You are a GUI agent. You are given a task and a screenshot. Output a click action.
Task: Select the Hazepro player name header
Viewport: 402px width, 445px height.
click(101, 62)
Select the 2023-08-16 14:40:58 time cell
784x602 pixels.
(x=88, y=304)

· · · · ·

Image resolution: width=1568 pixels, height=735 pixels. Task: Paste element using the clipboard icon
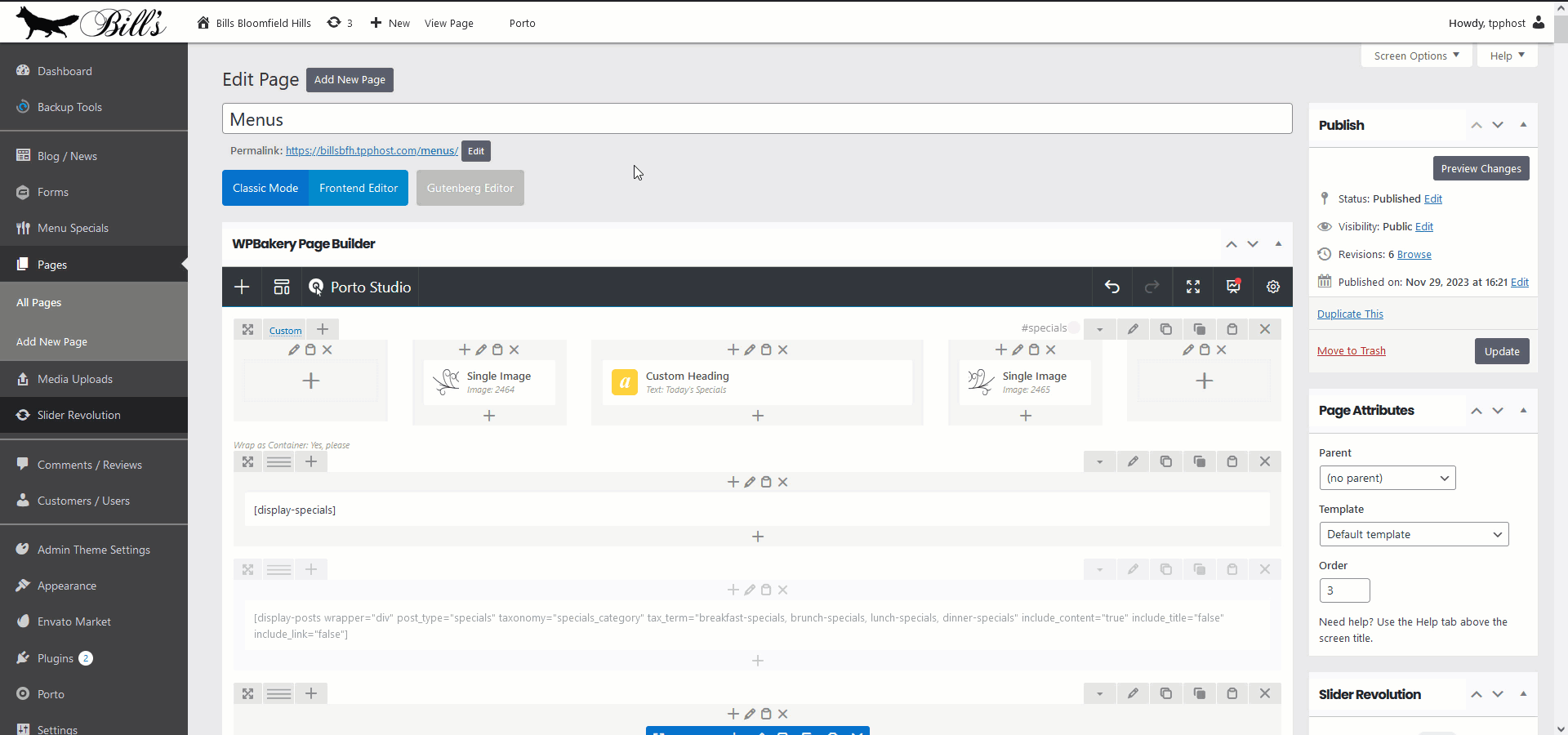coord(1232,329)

· · · · ·

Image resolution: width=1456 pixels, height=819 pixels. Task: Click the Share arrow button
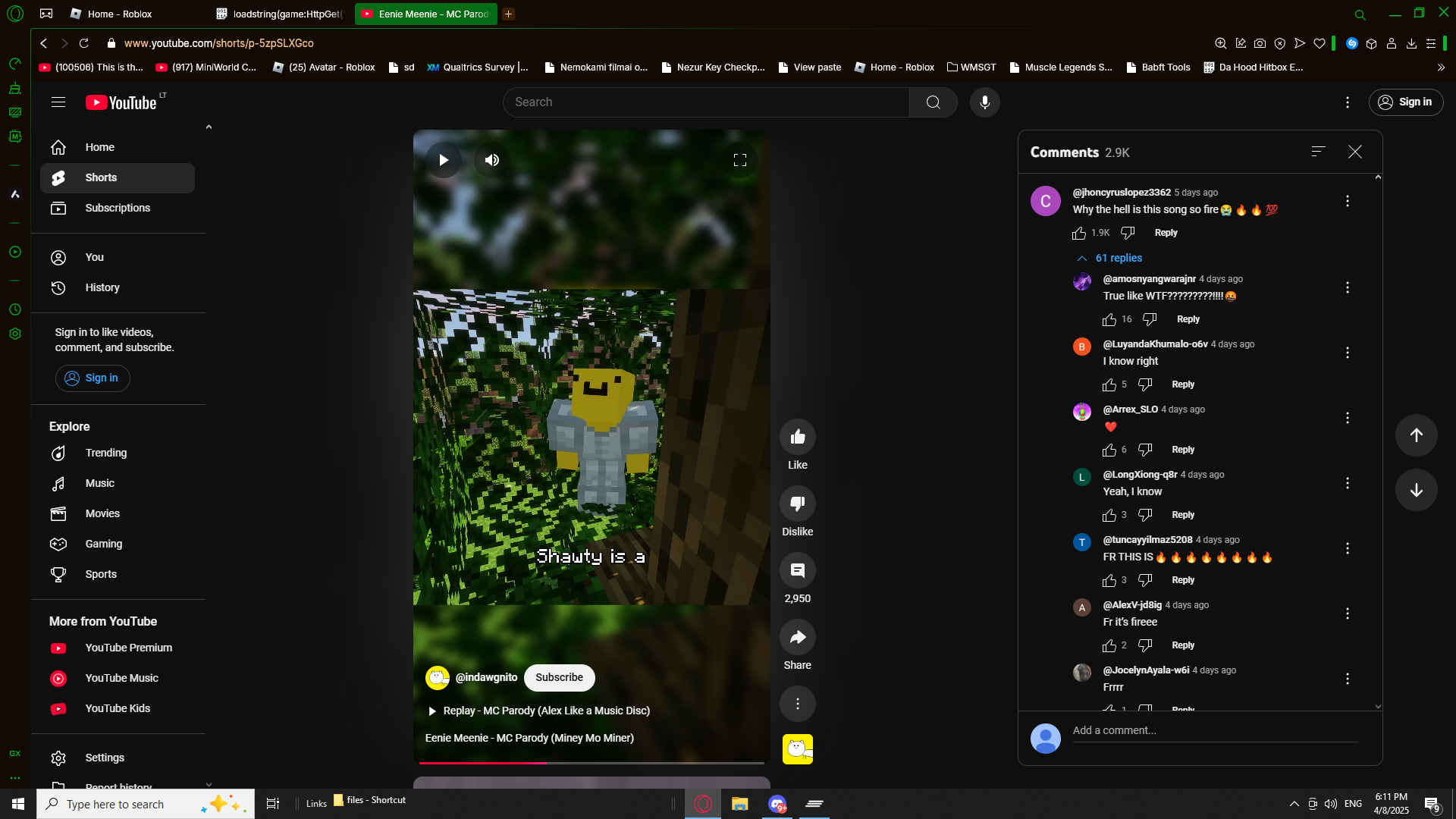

· · · · ·

# Exercise aim
Duplicate everything from the line containing "You are a GUI" down to the line containing "(x=88, y=304)", including both of those lines.

# Response
You are a GUI agent. You are given a task and a screenshot. Output a click action.
Task: Select the Hazepro player name header
Viewport: 402px width, 445px height.
click(101, 62)
Select the 2023-08-16 14:40:58 time cell
784x602 pixels.
(x=88, y=304)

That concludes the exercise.